(Editor’s note: Updated after Jabari Parker announced Thursday afternoon that he would enter the draft.)
The NBA season came to a close on Wednesday night. After six consecutive playoff runs, the Celtics  might have had their longest season in recent memory. Not in terms of games played, but in terms of how dreadful it was to watch drag on. The Celtics  were here in 2007, and they were unconventionally rewarded, we’ll see if they are so lucky this time.
Following a 118-102 blowout loss to the Wizards on Wednesday, the Celtics  finished the 2013-14 campaign with a record of 25-57. Just one victory better than the 24 wins that landed the Celtics  the second-highest lottery odds in ‘07. Of course, they got the worst pick possible (fifth overall), but we all know what happened from there. This season’s 25 wins are good for a tie for the fourth-highest lottery position with the Jazz  — meaning they split the odds of the fourth- and fifth-worst teams. Essentially, Boston owns the 4.5th spot in the draft.
Here is how this all shakes down: The draft lottery will be held on May 20, but Friday will be the first important date to mark on your calendars. A coin flip will take place, in which the winner between Boston and Utah will have a fractionally higher shot at winning a top-three pick. However, the more important aspect of the coin flip is that if both teams fall outside of the top three, the winner will pick one spot higher than the loser. This scenario is not out of the question after what we witnessed in ‘07.

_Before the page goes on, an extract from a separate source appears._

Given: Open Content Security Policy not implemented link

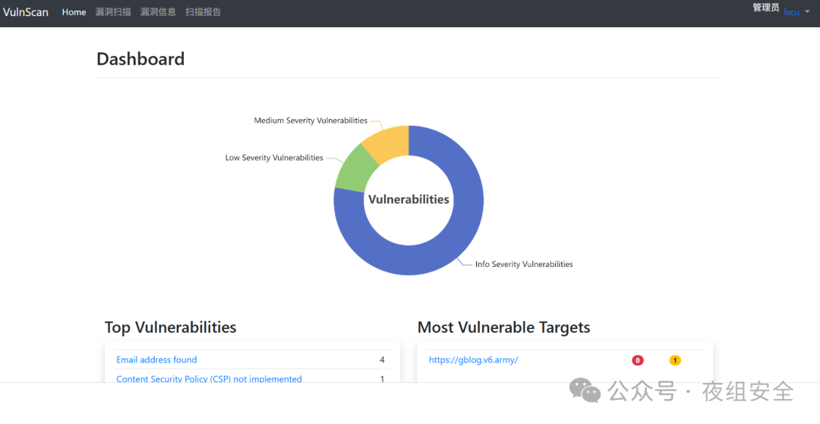Looking at the screenshot, I should click(x=209, y=378).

The Celtics ‘ official odds of landing the top overall pick in the draft are 10.3 percent. They maintain a 33.5 percent shot at selecting in the top three. This leaves the rest of the odds pointing to the C’s picking between fourth and seventh, unless they lose the coin flip, and miss out on a top-three pick along with Utah. In this unlikely scenario, Boston would be left picking somewhere between fifth and eighth.
So now that the season finally comes to an end, here is the clarity we are left with: The Celtics can select anywhere between first and eighth in the draft ‘ or seventh by Friday if they win the coin flip. The point? Although it is nice to know their final percentages, none of it actually matters until they pull the ping pong balls on May 20. That is when the certainty will be revealed.
One certainty we do have the luxury of knowing: The Celtics will hold the 17th pick in the draft, courtesy of the Nets . The Nets  recently dropped from the fifth seed in the Eastern Conference to the sixth, most likely for playoff matchup purposes. But Danny Ainge will take it, as it moves the C’s up a pick and gives them a pretty solid mid-round selection. As many begin to question the headline players in the draft, the undisputable truth remains that this is a deep draft class.
In the meantime, Jabari Parker revealed his decision to declare for the draft  Thursday afternoon, and we expect Julius Randle to follow. With Parker’s decision, 18 of the consensus top 20 prospects have declared, making the 17th pick nothing to spit at. Randle should lift that total to 19 of 20. Randle’s Kentucky teammate, Willie Cauley-Stein, is the only one returning to school for sure. Louisville ‘s Montrezl Harrell is another clear first-round talent who decided to stay in school. Both players’ decisions come as surprises.
Rebuilding typically is a long process. But it is tough to find a team that has begun a rebuild with as many assets as the Celtics. Their biggest asset, aside from maybe Rajon Rondo , will be determined in this year’s lottery. After 82 games, we know the probabilities. Now we begin to discover the certainties.
It’s going to be an interesting summer, Celtics fans.